First division and second division are terms in the sport of baseball referring to rankings within a league. Teams ranked in the top half of the league standings table (e.g. the top four teams in an eight-team league) are said to be in the "first division", while teams in the bottom half of the standings are said to be in the "second division".

The term was once closely associated with Major League Baseball (MLB). However, since the introduction of a divisional structure by MLB in , usage of the term is now uncommon.

Within MLB, the New York Yankees finished in the first division for a record 39 consecutive seasons (1926–1964) while, by comparison, the Chicago Cubs once finished in the second division for 20 seasons in a row (1947–1966).

==MLB Players' Pool==

In MLB before 1969—the establishment of divisions within each league—players on teams finishing in the first division received monetary shares from the Players' Pool, which was funded by gate receipts from that year's World Series. The team winning the World Series received 42% of this money, the team losing the World Series got 28%, and the second-, third- and fourth-place teams in each league were awarded 7.5%, 5% and 2.5%, respectively.

With the realignment of both leagues into two geographically based divisions in 1969, the terms "first division" and "second division" quickly fell into disuse—largely because the word "division" had acquired a completely different meaning—although teams finishing in the top half of the standings (the first three teams in each of the new divisions) continued to share in the Players' Pool.
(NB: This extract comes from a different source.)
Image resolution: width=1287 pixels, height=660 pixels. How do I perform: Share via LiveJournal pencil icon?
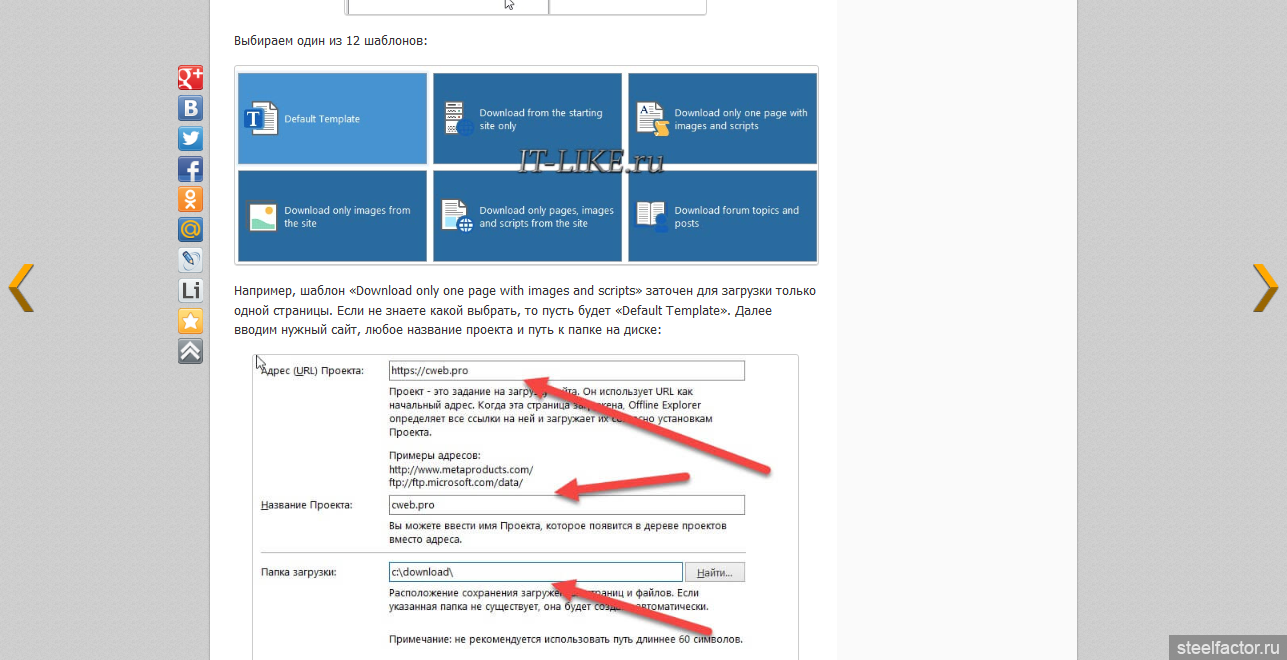coord(190,260)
The distribution of the Players' Pool money was also changed with the introduction of divisional play, with the World Series winner henceforth getting 36% of the pool, its loser 27%, the losers of the League Championship Series 12.5% each, the second-place teams in the divisions 2.375% each, and the third-place teams .625% each. In 1991, these shares were revised to 36%, 24%, 12%, 3% and 1% respectively, and when both major leagues realigned again in 1995 (each league now consisting of three divisions, the winners thereof plus one wild card team in each league reaching the postseason), the 3% shares went to teams losing in the Division Series and the 1% shares went to the teams that finished second in their division but did not earn a wild card.